The reaction of many people to this will be to say: "Hold on a moment, how do they know whether people are happy or not?" In fact it is possible to make some measurements, partly by asking people whether they feel happy, but also by measuring things such as stress levels. You can also look at suicide and attempted suicide rates - apparently attempted suicide is much more common than is generally appreciated - and make some judgements from that.

So what do we know about happiness? One of Professor Oswald's latest findings is that in relative terms the young are becoming happier, which is great for the (relatively youthful) readers of this newspaper. Not so good news is the finding that all other groups are becoming less happy. The unemployed tend to be unhappy, which is a powerful moral argument not just for encouraging general economic growth, but also for encouraging people into jobs where possible. And - a particularly troubling finding - it seems that black people are less happy than white people.

Any pointers to policy? If relative wealth were more important than absolute wealth, you might imagine that societies that are more egalitarian are happier than those that are not. But in fact that does not seem to be the case, either here in the UK or elsewhere.
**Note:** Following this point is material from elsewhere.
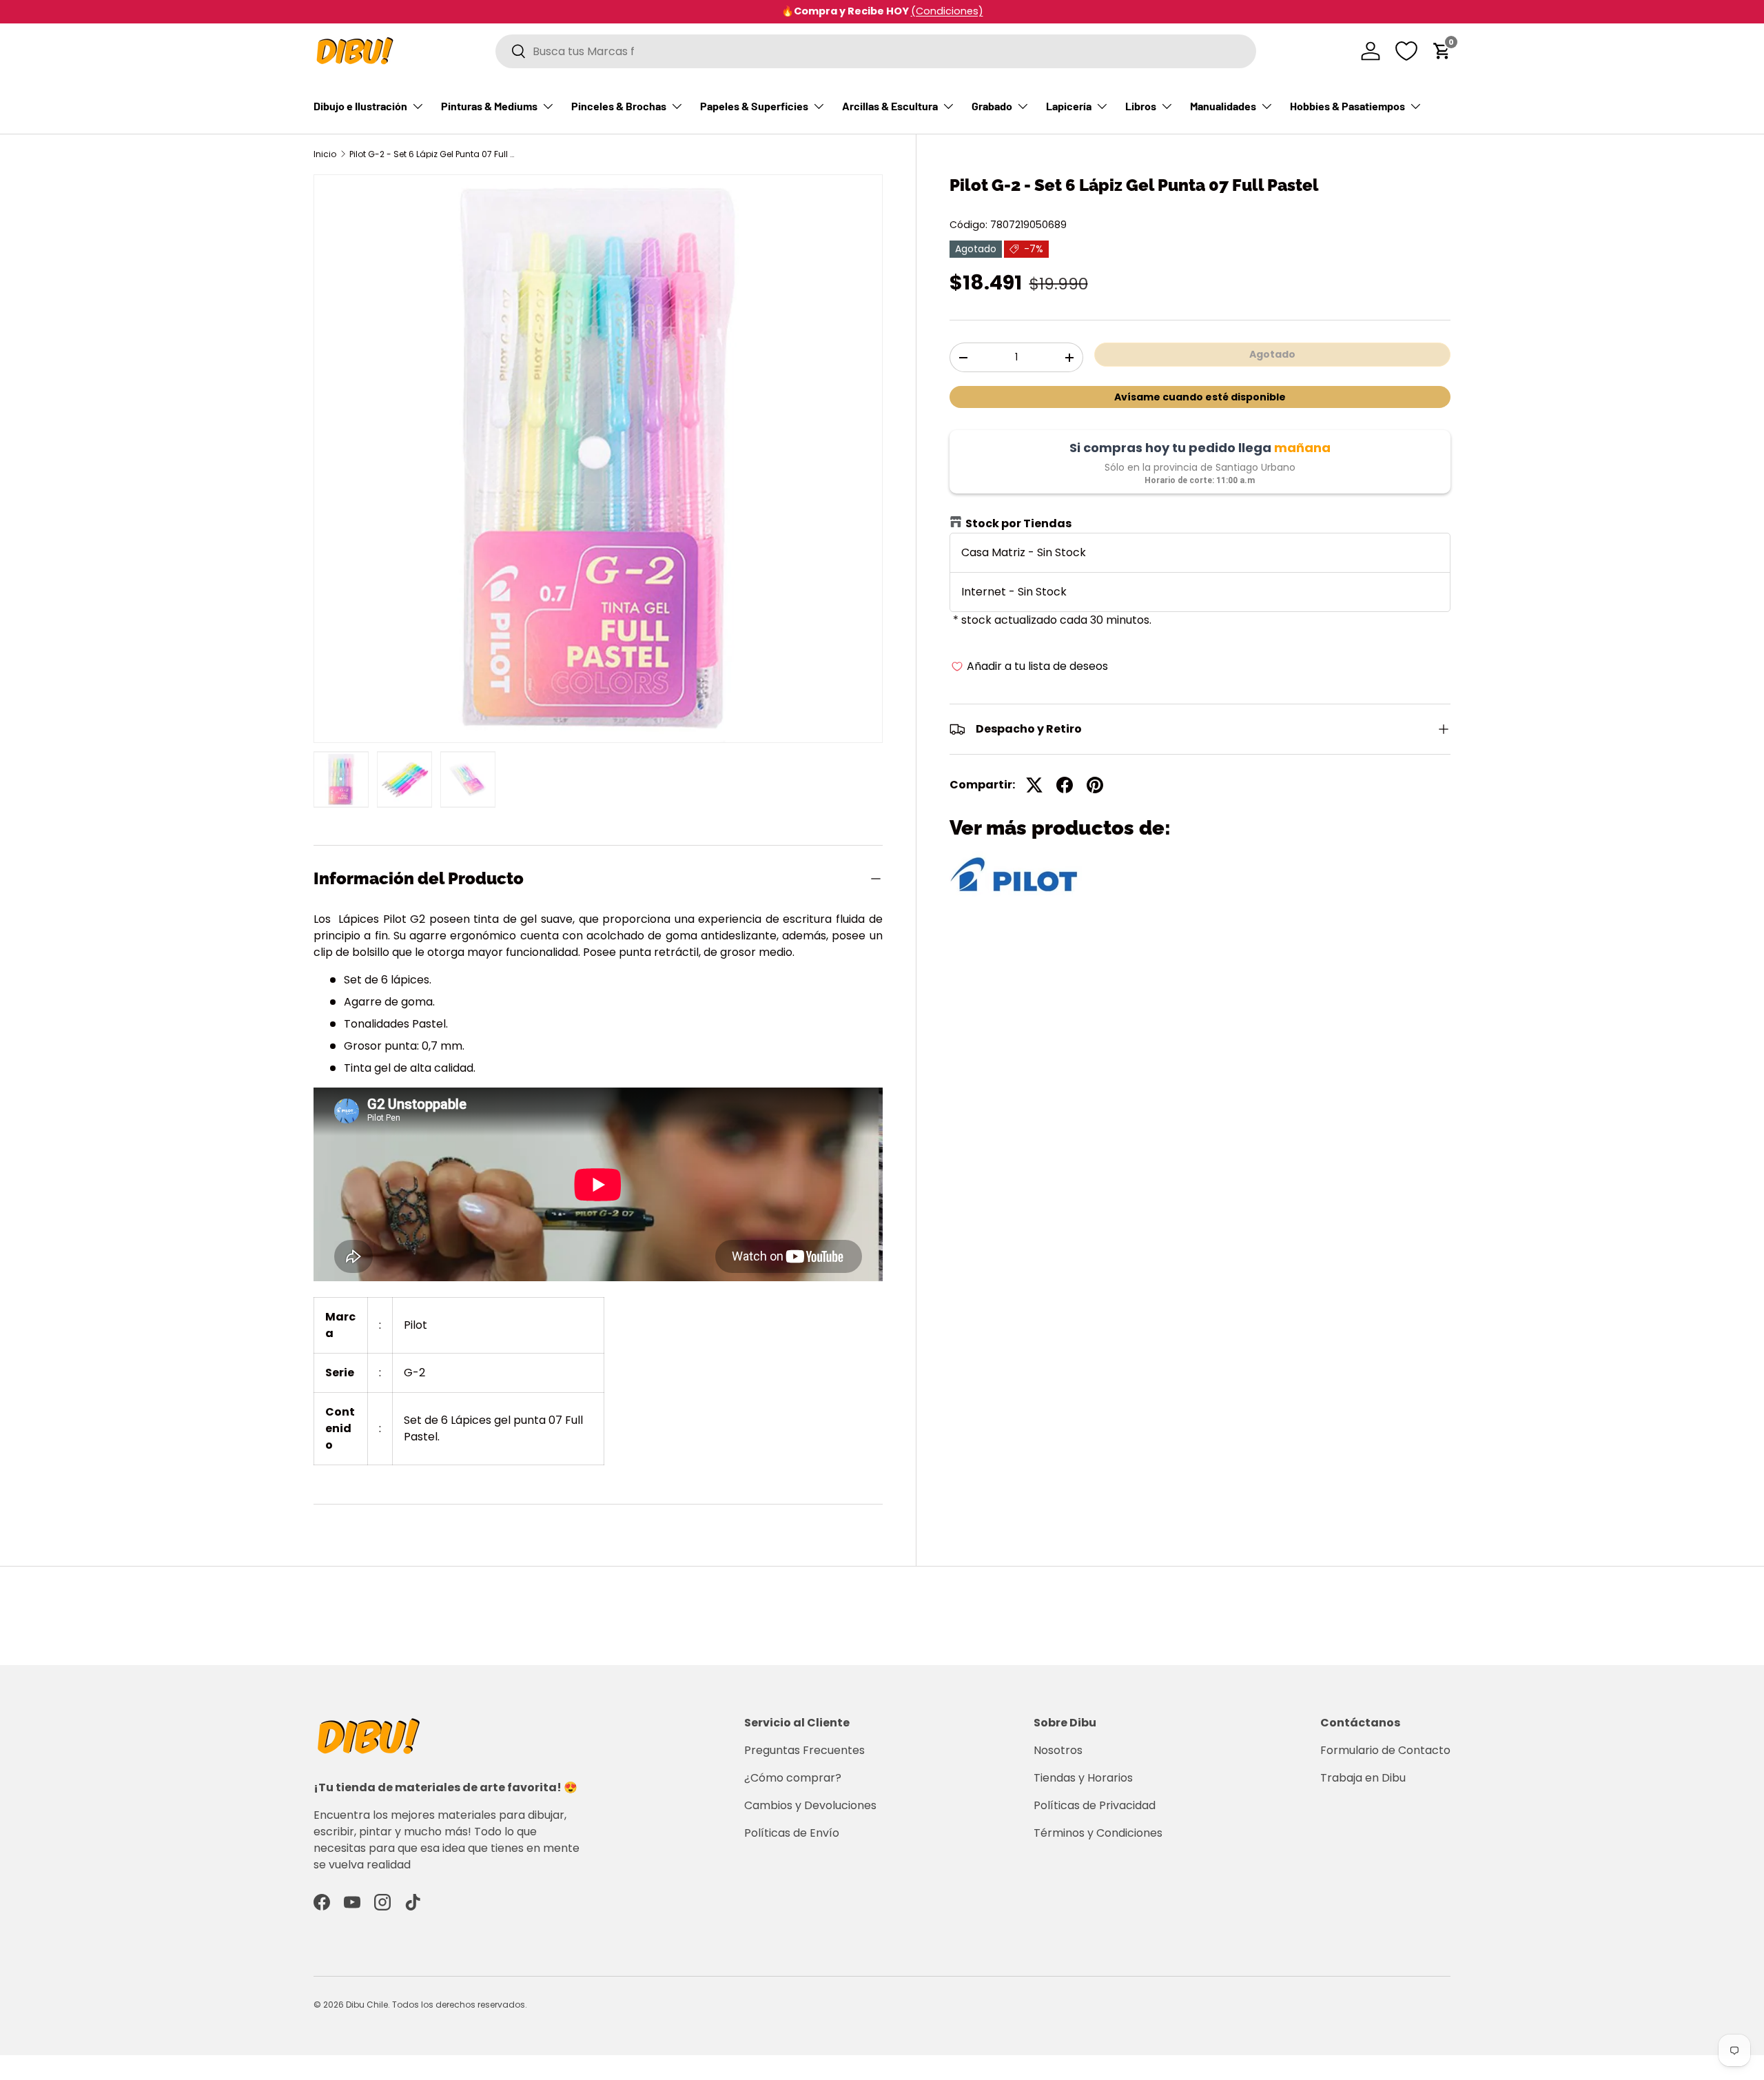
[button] (1442, 51)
Thus international studies suggest that Japanese people are not particularly happy, despite the small income differentials there, while Brazilians are relatively happy despite their very large differentials.

So is there nothing that governments can do to make their citizens happier? Well, there is one very interesting study about to come out, by Professor Bruno Frey, of Zurich University. He has found that the more democracy there is - and remember that Switzerland is strong on that - the happier people become. We cannot do anything about our age or our race, but if we become happier the more democratic control we feel we have, then that is something to hang on to. I suppose devolution could be justified as passing more democracy to Scottish and Welsh people, even if the latter have had a chap imposed on them by Downing Street. Maybe Londoners will feel happier if they can vote for the mayor of their choice. And the way to make the English happier would, I suppose, be to remove Scottish and Welsh MPs from the Westminster Parliament, so that the English, too, would feel they had more control over their affairs. Um...

Given that any individual's control over the level of democracy is minimal, and given that spending money does not seem to bring more happiness, what should we all do to make ourselves happier?

A couple of years ago David Lykken, a psychologist at the University of Minnesota, wrote a book called Happiness, in which he studied a large group of identical twins who had been separated at birth. At the time he concluded that happiness was genetically determined: people were either born happy or not. "Trying to be happier is as futile as trying to be taller."

Now, according to a recent article in The New Yorker, he thinks he was wrong. People still have set points of happiness, but, he believes, they can lift their level of happiness above those points by learning some new habits, such as keeping busy, taking regular exercise and, apparently, getting married.

I'm not sure what his advice would be for people who are already frantically busy, who go to the gym three times a week, who have been married for years, and despite all that are still profoundly miserable. However, put together his view that people can lift their happiness and the evidence that young people are becoming happier, and there may be a clue. We cannot, of course, become any younger, but we can perhaps think younger.

That, plus just a little bit of retail therapy, a few drinks, a few parties... doesn't it sound more fun?